Input for this task:
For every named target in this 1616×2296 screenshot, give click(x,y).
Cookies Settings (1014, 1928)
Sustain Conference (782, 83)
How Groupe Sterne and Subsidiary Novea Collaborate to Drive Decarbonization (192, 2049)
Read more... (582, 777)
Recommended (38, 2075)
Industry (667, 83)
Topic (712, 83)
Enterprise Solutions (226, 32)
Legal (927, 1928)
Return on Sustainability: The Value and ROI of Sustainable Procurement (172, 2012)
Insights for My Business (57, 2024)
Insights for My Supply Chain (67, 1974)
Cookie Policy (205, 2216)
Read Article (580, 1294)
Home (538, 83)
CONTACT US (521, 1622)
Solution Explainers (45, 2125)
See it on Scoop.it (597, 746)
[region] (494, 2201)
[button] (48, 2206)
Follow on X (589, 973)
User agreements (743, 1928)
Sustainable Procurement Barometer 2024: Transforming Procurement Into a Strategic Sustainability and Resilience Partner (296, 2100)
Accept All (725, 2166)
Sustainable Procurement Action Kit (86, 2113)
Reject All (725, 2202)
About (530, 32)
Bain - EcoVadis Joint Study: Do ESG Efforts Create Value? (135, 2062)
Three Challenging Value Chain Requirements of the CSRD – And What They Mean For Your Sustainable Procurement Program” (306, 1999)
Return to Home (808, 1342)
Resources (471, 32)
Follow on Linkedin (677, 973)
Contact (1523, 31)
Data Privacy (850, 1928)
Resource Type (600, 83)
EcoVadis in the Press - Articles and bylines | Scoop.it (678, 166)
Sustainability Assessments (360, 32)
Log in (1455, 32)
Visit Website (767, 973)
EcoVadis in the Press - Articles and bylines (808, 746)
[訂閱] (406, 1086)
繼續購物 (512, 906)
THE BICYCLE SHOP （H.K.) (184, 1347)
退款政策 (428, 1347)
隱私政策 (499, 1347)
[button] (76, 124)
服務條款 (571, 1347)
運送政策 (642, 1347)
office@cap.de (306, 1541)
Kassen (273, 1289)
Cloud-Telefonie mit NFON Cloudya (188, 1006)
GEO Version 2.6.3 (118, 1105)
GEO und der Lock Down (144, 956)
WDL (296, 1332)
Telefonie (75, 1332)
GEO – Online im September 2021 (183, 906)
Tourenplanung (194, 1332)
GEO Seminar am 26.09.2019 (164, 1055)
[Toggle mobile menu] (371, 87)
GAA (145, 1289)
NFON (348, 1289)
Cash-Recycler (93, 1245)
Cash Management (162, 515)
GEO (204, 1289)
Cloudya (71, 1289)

The problem: Starting at the line that holds "GAA (145, 1289)", retype each line exactly through the end of the entries, both ends included.

Reply to the task:
GAA (145, 1289)
NFON (348, 1289)
Cash-Recycler (93, 1245)
Cash Management (162, 515)
GEO (204, 1289)
Cloudya (71, 1289)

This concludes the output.